#### [WHAT THIS TASK INVOLVES]
Print all the records below, word for word and in full.

#### [RECORDS FOR THE TASK]

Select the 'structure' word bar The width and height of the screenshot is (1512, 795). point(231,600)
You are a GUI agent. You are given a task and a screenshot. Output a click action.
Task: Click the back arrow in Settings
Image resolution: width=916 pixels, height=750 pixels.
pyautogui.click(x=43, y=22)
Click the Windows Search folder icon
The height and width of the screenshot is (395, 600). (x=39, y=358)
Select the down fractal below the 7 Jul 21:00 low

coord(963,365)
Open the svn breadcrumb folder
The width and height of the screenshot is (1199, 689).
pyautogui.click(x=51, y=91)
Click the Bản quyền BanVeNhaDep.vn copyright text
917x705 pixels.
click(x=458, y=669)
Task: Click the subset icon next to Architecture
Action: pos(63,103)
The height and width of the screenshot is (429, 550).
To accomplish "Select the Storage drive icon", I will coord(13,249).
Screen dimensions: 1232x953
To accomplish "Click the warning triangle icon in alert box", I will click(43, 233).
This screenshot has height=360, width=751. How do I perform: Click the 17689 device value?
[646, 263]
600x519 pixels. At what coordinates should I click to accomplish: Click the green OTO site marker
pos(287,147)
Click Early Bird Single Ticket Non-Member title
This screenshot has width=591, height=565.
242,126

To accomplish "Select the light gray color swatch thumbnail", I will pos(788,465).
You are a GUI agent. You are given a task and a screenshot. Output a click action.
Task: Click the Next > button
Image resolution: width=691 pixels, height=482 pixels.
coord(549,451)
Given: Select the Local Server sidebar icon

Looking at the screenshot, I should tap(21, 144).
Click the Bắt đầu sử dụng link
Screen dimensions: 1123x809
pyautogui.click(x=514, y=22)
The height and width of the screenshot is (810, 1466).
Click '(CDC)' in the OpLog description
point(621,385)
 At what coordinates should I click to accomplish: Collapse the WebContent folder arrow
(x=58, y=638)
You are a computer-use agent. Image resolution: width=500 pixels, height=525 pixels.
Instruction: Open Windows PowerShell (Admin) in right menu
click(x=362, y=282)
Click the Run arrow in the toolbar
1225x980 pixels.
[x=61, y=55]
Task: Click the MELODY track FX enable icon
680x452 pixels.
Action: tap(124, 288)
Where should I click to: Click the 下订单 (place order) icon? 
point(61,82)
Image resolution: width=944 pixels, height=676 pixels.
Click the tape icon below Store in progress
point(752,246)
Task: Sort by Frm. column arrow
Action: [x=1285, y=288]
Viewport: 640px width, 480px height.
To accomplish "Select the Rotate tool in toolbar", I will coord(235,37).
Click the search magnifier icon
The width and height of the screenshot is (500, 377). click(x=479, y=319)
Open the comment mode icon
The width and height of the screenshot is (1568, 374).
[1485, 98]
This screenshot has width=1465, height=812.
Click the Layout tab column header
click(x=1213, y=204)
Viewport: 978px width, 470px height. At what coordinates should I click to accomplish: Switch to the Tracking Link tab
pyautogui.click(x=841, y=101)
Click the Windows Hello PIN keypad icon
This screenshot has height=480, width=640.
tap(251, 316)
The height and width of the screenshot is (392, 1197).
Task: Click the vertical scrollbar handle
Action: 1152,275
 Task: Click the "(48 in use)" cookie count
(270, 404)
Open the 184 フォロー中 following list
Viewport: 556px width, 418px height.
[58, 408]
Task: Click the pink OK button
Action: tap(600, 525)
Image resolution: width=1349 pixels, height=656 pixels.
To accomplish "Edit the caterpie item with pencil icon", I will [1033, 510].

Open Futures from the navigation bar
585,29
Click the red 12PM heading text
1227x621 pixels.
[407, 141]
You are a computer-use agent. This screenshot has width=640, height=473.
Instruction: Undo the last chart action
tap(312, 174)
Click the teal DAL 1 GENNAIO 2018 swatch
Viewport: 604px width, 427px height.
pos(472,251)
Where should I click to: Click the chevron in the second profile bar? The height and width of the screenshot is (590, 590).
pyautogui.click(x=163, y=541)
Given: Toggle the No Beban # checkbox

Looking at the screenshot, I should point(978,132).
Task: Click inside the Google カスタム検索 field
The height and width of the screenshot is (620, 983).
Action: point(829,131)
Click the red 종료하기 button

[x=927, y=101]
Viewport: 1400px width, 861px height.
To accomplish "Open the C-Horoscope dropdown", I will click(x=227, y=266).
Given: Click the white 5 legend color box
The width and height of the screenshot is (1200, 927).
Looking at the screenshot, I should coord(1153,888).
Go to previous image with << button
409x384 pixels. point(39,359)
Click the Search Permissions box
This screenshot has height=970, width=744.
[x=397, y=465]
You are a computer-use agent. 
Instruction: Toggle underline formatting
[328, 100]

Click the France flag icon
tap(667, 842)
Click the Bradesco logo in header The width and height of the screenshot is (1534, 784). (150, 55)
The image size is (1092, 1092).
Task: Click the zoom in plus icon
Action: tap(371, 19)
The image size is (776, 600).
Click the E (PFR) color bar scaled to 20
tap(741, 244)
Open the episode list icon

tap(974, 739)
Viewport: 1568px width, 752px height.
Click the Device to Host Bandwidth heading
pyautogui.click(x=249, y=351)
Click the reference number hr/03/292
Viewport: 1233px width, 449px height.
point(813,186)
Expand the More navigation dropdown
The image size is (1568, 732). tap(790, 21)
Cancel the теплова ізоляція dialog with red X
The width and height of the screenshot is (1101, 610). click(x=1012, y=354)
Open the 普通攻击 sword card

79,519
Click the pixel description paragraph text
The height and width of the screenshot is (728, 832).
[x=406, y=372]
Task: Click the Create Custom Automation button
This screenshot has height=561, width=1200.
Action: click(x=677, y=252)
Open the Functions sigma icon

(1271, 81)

#### [WRITTEN REPLY]
Select the 'structure' word bar The width and height of the screenshot is (1512, 795). point(231,600)
You are a GUI agent. You are given a task and a screenshot. Output a click action.
Task: Click the back arrow in Settings
Image resolution: width=916 pixels, height=750 pixels.
pyautogui.click(x=43, y=22)
Click the Windows Search folder icon
The height and width of the screenshot is (395, 600). (x=39, y=358)
Select the down fractal below the 7 Jul 21:00 low

coord(963,365)
Open the svn breadcrumb folder
The width and height of the screenshot is (1199, 689).
pyautogui.click(x=51, y=91)
Click the Bản quyền BanVeNhaDep.vn copyright text
917x705 pixels.
click(x=458, y=669)
Task: Click the subset icon next to Architecture
Action: pos(63,103)
The height and width of the screenshot is (429, 550).
To accomplish "Select the Storage drive icon", I will coord(13,249).
Screen dimensions: 1232x953
To accomplish "Click the warning triangle icon in alert box", I will click(43, 233).
This screenshot has height=360, width=751. How do I perform: Click the 17689 device value?
[646, 263]
600x519 pixels. At what coordinates should I click to accomplish: Click the green OTO site marker
pos(287,147)
Click Early Bird Single Ticket Non-Member title
This screenshot has width=591, height=565.
242,126

To accomplish "Select the light gray color swatch thumbnail", I will pos(788,465).
You are a GUI agent. You are given a task and a screenshot. Output a click action.
Task: Click the Next > button
Image resolution: width=691 pixels, height=482 pixels.
coord(549,451)
Given: Select the Local Server sidebar icon

Looking at the screenshot, I should tap(21, 144).
Click the Bắt đầu sử dụng link
Screen dimensions: 1123x809
pyautogui.click(x=514, y=22)
The height and width of the screenshot is (810, 1466).
Click '(CDC)' in the OpLog description
point(621,385)
 At what coordinates should I click to accomplish: Collapse the WebContent folder arrow
(x=58, y=638)
You are a computer-use agent. Image resolution: width=500 pixels, height=525 pixels.
Instruction: Open Windows PowerShell (Admin) in right menu
click(x=362, y=282)
Click the Run arrow in the toolbar
1225x980 pixels.
[x=61, y=55]
Task: Click the MELODY track FX enable icon
680x452 pixels.
Action: tap(124, 288)
Where should I click to: Click the 下订单 (place order) icon? 
point(61,82)
Image resolution: width=944 pixels, height=676 pixels.
Click the tape icon below Store in progress
point(752,246)
Task: Sort by Frm. column arrow
Action: [x=1285, y=288]
Viewport: 640px width, 480px height.
To accomplish "Select the Rotate tool in toolbar", I will coord(235,37).
Click the search magnifier icon
The width and height of the screenshot is (500, 377). click(x=479, y=319)
Open the comment mode icon
The width and height of the screenshot is (1568, 374).
[1485, 98]
This screenshot has width=1465, height=812.
Click the Layout tab column header
click(x=1213, y=204)
Viewport: 978px width, 470px height. At what coordinates should I click to accomplish: Switch to the Tracking Link tab
pyautogui.click(x=841, y=101)
Click the Windows Hello PIN keypad icon
This screenshot has height=480, width=640.
tap(251, 316)
The height and width of the screenshot is (392, 1197).
Task: Click the vertical scrollbar handle
Action: 1152,275
 Task: Click the "(48 in use)" cookie count
(270, 404)
Open the 184 フォロー中 following list
Viewport: 556px width, 418px height.
[58, 408]
Task: Click the pink OK button
Action: tap(600, 525)
Image resolution: width=1349 pixels, height=656 pixels.
To accomplish "Edit the caterpie item with pencil icon", I will [1033, 510].

Open Futures from the navigation bar
585,29
Click the red 12PM heading text
1227x621 pixels.
[407, 141]
You are a computer-use agent. This screenshot has width=640, height=473.
Instruction: Undo the last chart action
tap(312, 174)
Click the teal DAL 1 GENNAIO 2018 swatch
Viewport: 604px width, 427px height.
pos(472,251)
Where should I click to: Click the chevron in the second profile bar? The height and width of the screenshot is (590, 590).
pyautogui.click(x=163, y=541)
Given: Toggle the No Beban # checkbox

Looking at the screenshot, I should point(978,132).
Task: Click inside the Google カスタム検索 field
The height and width of the screenshot is (620, 983).
Action: point(829,131)
Click the red 종료하기 button

[x=927, y=101]
Viewport: 1400px width, 861px height.
To accomplish "Open the C-Horoscope dropdown", I will click(x=227, y=266).
Given: Click the white 5 legend color box
The width and height of the screenshot is (1200, 927).
Looking at the screenshot, I should coord(1153,888).
Go to previous image with << button
409x384 pixels. point(39,359)
Click the Search Permissions box
This screenshot has height=970, width=744.
[x=397, y=465]
You are a computer-use agent. 
Instruction: Toggle underline formatting
[328, 100]

Click the France flag icon
tap(667, 842)
Click the Bradesco logo in header The width and height of the screenshot is (1534, 784). (150, 55)
The image size is (1092, 1092).
Task: Click the zoom in plus icon
Action: tap(371, 19)
The image size is (776, 600).
Click the E (PFR) color bar scaled to 20
tap(741, 244)
Open the episode list icon

tap(974, 739)
Viewport: 1568px width, 752px height.
Click the Device to Host Bandwidth heading
pyautogui.click(x=249, y=351)
Click the reference number hr/03/292
Viewport: 1233px width, 449px height.
point(813,186)
Expand the More navigation dropdown
The image size is (1568, 732). tap(790, 21)
Cancel the теплова ізоляція dialog with red X
The width and height of the screenshot is (1101, 610). click(x=1012, y=354)
Open the 普通攻击 sword card

79,519
Click the pixel description paragraph text
The height and width of the screenshot is (728, 832).
[x=406, y=372]
Task: Click the Create Custom Automation button
This screenshot has height=561, width=1200.
Action: click(x=677, y=252)
Open the Functions sigma icon

(1271, 81)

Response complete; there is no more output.